[T]he sergeant’s case notes also recount what the nurse told him in response to his questions: that the woman appeared to be in so much pain that it took “an extended period of time” to examine her, and that the “blunt force trauma” seen in the examination “was consistent with the sexual assault that was alleged by the victim.” About a week later, the sergeant met with the Durham County district attorney to go over the case.
That's some report. There are two problems with this. First, in the actual medical report, the nurse seemed almost blasse about the complaining witnesses' [non?]-injuries, reporting: "some swelling, no visible bruises." How do you go from "some swelling" to "blunt force trauma"? That's quite a change.

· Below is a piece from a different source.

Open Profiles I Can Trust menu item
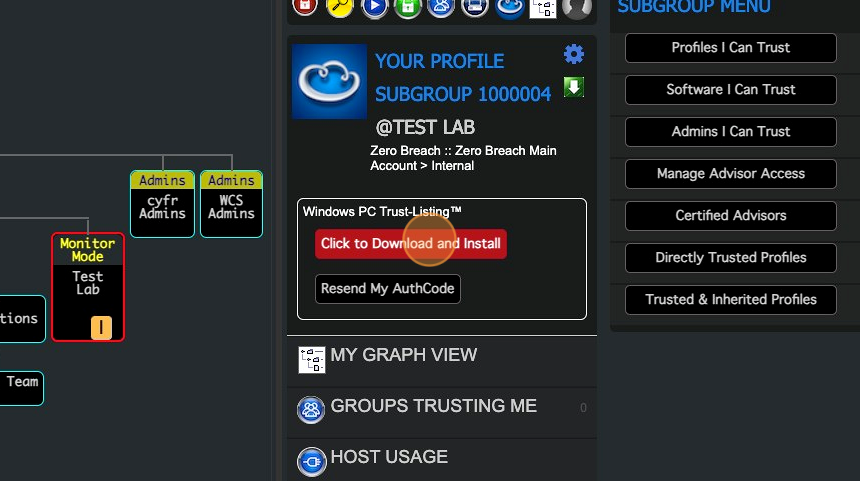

Second, the report was not released to the defense until July 17th - well after the defense had presented its trial strategy to the press, and had discussed the nurse's medical report. In other words, the report is a nice refutation of the defense's arguments.
Everyone is wondering why the report wasn't released much earlier. After all, didn't Mike Nifong say, months ago, that all relevant discovery information had been handed over to defense lawyers? This police report is certainly relevant. Why then was it released several months after his statement?
Was Nifong lying when he said that he had complied with all of his legal obligations? Or did the report somehow get "lost in the shuffle?" The defense has a right to know. Nifong and the report's author should be held to answer in an evidentiary hearing.
Here's what the defense would like to know about the report: When was it typed? What edits were made to the report? When, most importantly, were those edits made?
Assuming the report was prepared on a computer, all of this information can be readily ascertained by examining the word-processing program used to draft the report. Heck, as the police are fond of saying, since there's nothing to hide (right?), why not turn this information over?
I suspect that the report was drafted after-the-fact, and that it contains several lies. But how can anyone prove this? The detective will take the stand and say that everyone he wrote in his report was true. When asked about when the report was drafted, or what edits were made, he'll say whatever he needs to say to remain consistent with the prosecution's theory of the case. That's distrubing.
Under Franks v. Deleware, the defense is entitled to an evidentiary hearing where there is evidence that a police officer perjured himself in his search-warrant affidavit. Perhaps, in cases where substantial suspicion surrounds the veracity of a police report, the defense should be entitled to the file history of a police report. Call it a Franks hearing for the 21st Century.
Any ideas under what constitutional basis this could be argued for?